▶ _How to complete this task_:
Render everything from the line containing "This screenshot has width=721, height=562." down to the final line as a numbered list, leaving out any blank lines.
----
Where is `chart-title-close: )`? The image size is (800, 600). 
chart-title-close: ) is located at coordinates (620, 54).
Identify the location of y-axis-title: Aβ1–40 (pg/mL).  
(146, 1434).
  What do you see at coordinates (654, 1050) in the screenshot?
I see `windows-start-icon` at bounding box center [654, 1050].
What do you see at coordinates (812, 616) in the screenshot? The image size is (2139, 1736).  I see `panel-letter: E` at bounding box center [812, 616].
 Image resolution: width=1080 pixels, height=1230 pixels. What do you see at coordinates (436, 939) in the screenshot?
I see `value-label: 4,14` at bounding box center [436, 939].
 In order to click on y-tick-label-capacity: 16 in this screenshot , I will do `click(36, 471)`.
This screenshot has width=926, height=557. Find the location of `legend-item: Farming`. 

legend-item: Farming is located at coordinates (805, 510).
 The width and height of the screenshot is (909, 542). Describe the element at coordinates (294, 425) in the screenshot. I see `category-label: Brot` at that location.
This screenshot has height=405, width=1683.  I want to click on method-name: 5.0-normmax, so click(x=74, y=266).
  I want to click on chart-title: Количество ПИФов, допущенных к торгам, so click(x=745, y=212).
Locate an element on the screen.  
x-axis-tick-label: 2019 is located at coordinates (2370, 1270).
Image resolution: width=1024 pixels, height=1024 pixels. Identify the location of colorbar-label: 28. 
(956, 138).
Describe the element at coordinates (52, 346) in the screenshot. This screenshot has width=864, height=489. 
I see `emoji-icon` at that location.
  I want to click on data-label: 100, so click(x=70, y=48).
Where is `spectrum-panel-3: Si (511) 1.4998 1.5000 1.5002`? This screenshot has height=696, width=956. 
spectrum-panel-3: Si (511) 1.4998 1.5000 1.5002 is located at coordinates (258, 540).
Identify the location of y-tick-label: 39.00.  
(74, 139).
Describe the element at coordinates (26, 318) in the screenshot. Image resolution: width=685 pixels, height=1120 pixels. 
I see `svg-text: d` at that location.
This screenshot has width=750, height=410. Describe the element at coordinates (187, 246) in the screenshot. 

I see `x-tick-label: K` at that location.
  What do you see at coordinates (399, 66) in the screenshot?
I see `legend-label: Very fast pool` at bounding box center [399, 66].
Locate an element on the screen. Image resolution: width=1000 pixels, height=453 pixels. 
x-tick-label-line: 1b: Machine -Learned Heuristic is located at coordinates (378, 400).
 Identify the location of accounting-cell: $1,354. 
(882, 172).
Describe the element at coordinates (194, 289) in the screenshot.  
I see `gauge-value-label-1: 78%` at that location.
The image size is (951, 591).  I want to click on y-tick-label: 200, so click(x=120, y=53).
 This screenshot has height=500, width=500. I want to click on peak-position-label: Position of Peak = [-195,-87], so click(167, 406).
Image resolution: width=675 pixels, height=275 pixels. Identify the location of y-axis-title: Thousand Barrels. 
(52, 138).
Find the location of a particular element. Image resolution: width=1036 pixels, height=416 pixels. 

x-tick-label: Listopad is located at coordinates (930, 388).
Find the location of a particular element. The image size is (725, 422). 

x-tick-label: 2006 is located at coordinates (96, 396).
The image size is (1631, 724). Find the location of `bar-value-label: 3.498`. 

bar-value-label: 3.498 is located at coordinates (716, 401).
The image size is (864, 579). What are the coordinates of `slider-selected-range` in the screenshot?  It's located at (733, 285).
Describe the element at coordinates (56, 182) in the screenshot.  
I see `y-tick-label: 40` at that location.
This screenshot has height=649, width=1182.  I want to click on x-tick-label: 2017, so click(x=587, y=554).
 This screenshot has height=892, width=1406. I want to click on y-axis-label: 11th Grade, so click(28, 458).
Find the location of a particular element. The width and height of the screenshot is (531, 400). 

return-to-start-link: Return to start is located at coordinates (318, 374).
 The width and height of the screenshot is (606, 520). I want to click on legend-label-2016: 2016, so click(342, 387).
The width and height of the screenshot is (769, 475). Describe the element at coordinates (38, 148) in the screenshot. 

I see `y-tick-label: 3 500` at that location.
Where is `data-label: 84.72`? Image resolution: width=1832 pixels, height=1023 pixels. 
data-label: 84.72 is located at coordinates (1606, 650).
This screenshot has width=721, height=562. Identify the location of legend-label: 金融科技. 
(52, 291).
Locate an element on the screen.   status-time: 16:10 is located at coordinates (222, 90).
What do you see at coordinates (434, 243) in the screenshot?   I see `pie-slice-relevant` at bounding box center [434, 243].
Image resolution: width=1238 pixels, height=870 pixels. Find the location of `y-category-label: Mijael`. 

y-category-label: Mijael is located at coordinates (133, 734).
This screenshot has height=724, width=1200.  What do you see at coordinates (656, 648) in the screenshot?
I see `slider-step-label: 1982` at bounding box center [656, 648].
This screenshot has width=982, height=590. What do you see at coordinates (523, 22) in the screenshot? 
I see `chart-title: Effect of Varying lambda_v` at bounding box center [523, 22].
----
▶ _Task response_:
1. This screenshot has width=721, height=562. Identify the location of legend-label: 金融科技. 
2. (52, 291).
3. Locate an element on the screen.   status-time: 16:10 is located at coordinates (222, 90).
4. What do you see at coordinates (434, 243) in the screenshot?   I see `pie-slice-relevant` at bounding box center [434, 243].
5. Image resolution: width=1238 pixels, height=870 pixels. Find the location of `y-category-label: Mijael`. 
6. y-category-label: Mijael is located at coordinates (133, 734).
7. This screenshot has height=724, width=1200.  What do you see at coordinates (656, 648) in the screenshot?
8. I see `slider-step-label: 1982` at bounding box center [656, 648].
9. This screenshot has width=982, height=590. What do you see at coordinates (523, 22) in the screenshot? 
10. I see `chart-title: Effect of Varying lambda_v` at bounding box center [523, 22].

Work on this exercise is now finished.